_WHAT IS NEEDED_. Exactly as written, give again the line with "Enable the Threads checkbox in Bench tab" and all subsequent lines through the end of the records.

++++++++++

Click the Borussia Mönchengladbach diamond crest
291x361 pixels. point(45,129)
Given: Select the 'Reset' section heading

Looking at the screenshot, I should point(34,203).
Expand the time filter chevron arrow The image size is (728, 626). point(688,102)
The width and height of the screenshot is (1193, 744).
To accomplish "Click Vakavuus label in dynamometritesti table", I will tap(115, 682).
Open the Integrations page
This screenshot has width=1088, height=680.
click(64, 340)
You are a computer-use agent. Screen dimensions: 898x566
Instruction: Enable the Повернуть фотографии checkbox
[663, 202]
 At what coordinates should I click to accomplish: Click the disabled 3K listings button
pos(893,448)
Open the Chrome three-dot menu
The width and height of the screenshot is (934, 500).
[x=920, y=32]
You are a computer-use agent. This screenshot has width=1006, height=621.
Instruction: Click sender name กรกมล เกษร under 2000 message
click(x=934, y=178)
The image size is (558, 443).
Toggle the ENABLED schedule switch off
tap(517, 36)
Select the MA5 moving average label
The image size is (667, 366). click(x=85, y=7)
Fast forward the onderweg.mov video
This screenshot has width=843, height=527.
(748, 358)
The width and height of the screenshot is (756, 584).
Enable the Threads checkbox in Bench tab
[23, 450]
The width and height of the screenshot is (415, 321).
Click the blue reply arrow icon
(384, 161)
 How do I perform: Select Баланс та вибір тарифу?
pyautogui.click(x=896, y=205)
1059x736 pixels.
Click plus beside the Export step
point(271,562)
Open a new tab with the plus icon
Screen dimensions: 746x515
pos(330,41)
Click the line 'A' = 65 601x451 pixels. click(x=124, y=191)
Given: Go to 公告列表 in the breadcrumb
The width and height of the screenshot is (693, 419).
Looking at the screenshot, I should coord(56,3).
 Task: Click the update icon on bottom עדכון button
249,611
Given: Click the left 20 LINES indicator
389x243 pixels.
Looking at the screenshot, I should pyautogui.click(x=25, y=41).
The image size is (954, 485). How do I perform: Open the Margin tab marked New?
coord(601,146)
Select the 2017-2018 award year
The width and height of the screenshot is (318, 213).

++++++++++

_RESPONSE TO THE EXERCISE_.
Enable the Threads checkbox in Bench tab
[23, 450]
The width and height of the screenshot is (415, 321).
Click the blue reply arrow icon
(384, 161)
 How do I perform: Select Баланс та вибір тарифу?
pyautogui.click(x=896, y=205)
1059x736 pixels.
Click plus beside the Export step
point(271,562)
Open a new tab with the plus icon
Screen dimensions: 746x515
pos(330,41)
Click the line 'A' = 65 601x451 pixels. click(x=124, y=191)
Given: Go to 公告列表 in the breadcrumb
The width and height of the screenshot is (693, 419).
Looking at the screenshot, I should coord(56,3).
 Task: Click the update icon on bottom עדכון button
249,611
Given: Click the left 20 LINES indicator
389x243 pixels.
Looking at the screenshot, I should pyautogui.click(x=25, y=41).
The image size is (954, 485). How do I perform: Open the Margin tab marked New?
coord(601,146)
Select the 2017-2018 award year
The width and height of the screenshot is (318, 213).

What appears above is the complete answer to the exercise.